Location
- Country: Canada
- Ecclesiastical province: Keewatin–Le Pas

Statistics
- Population: (as of 2006); 41,869 (40.4%);
- Parishes: 49

Information
- Denomination: Catholic
- Sui iuris church: Latin Church
- Rite: Roman Rite
- Established: 4 March 1910
- Cathedral: Our Lady of the Sacred Heart Cathedral
- Secular priests: 3

Current leadership
- Pope: Leo XIV
- Archbishop: Mons. Dr. Soosai Jesu, O.M.I., D.D., Ph.D., Th.D.
- Metropolitan Archbishop: Mons. Dr. Soosai Jesu, O.M.I., D.D., Ph.D., Th.D.
- Bishops emeritus: Sylvain Lavoie

Map

Website
- archdioceseofkeewatinlepas.ca

= Archdiocese of Keewatin–Le Pas =

Catholic ecclesiastical territory

The Roman Catholic Metropolitan Archdiocese of Keewatin–Le Pas (Archidioecesis Metropolitae Kivotina–Passitana) is a Roman Catholic archdiocese that includes parts of the Provinces of Manitoba, Saskatchewan, and Ontario and has the suffragan diocese of Churchill-Baie d'Hudson.

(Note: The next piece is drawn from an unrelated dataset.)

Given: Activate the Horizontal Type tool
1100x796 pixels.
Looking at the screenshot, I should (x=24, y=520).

Prior to 2018, it included as suffragan dioceses the Diocese of Labrador City-Schefferville dissolved in 2007 and the Diocese of Moosonee dissolved in 2018.

As of 2006, the archdiocese contains 49 parishes, 3 active diocesan priests, 15 religious priests, and 42,000 Catholics. It has 3 religious nuns.

The seat of the diocese is at Our Lady of the Sacred Heart Cathedral in The Pas.

==History==
This largely barren land of lakes and forests, possessing timber and mineral resources but sparsely inhabited by First Nations, Métis and a few Europeans, was first visited by pioneer missionaries in the nineteenth century, when Norbert Provencher, Bishop of St. Boniface, sent Jean-Baptiste Thibault to Île-à-la-Crosse (1845), Louis-Francois Richer Lafleche (later Bishop of Three Rivers) to explore the Cumberland district (1846) and Alexandre-Antonin Taché (later Archbishop of St. Boniface), to join Lafleche at Ile-à-la-Crosse (1846), and thence visit Reindeer Lake (1847). These and surrounding missions were subsequently served by Oblates of the Manitoba or Alberta-Saskatchewan Provinces.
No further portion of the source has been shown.